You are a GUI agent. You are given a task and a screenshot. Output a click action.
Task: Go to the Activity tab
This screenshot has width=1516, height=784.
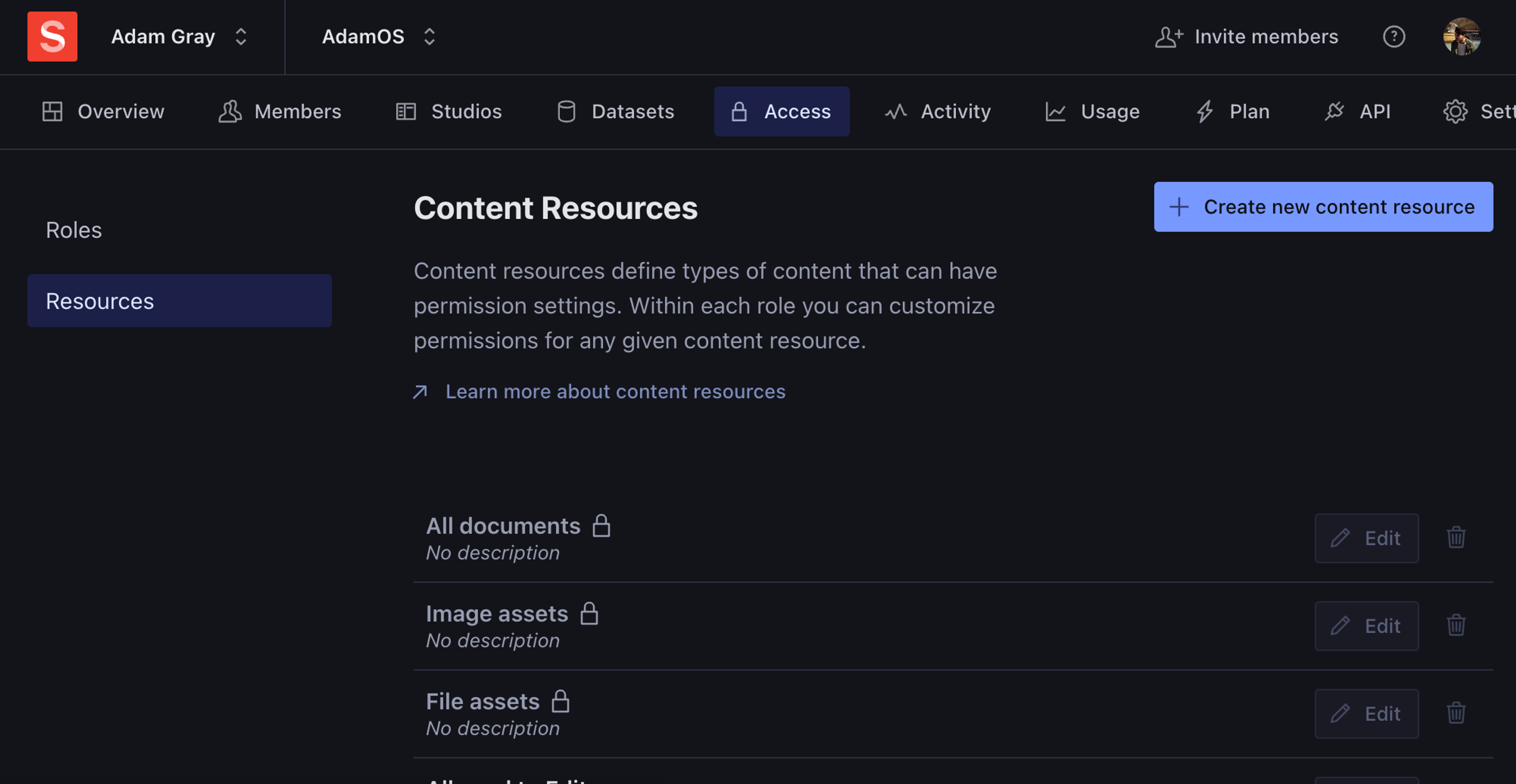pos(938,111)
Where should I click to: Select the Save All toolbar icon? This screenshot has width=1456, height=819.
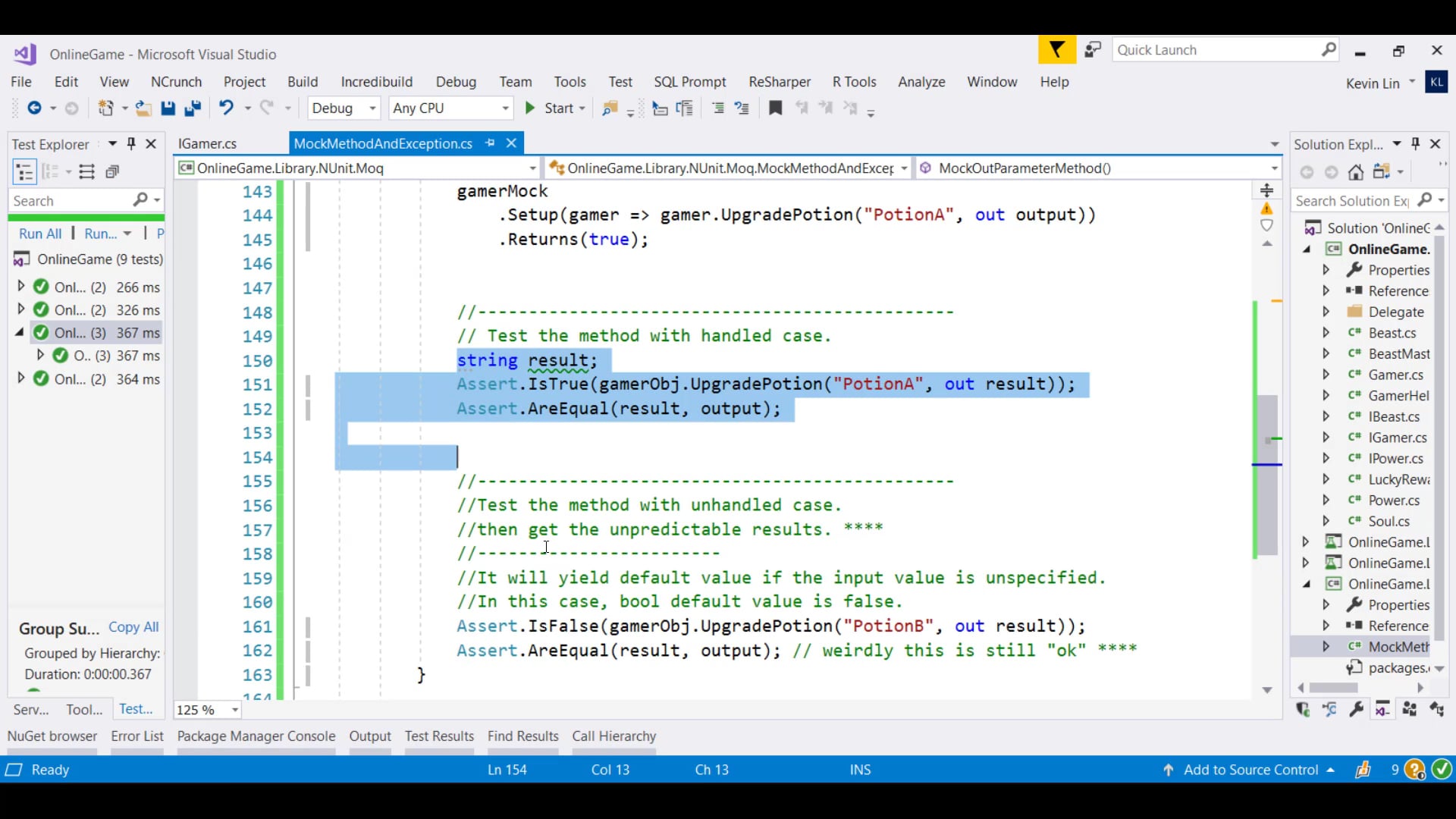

_Your assignment_. Each entry above should be copied word for word, with the images omitted.

_Expected answer_.
You are a GUI agent. You are given a task and a screenshot. Output a click action.
Task: Go to the Activity tab
This screenshot has width=1516, height=784.
pos(938,111)
Where should I click to: Select the Save All toolbar icon? This screenshot has width=1456, height=819.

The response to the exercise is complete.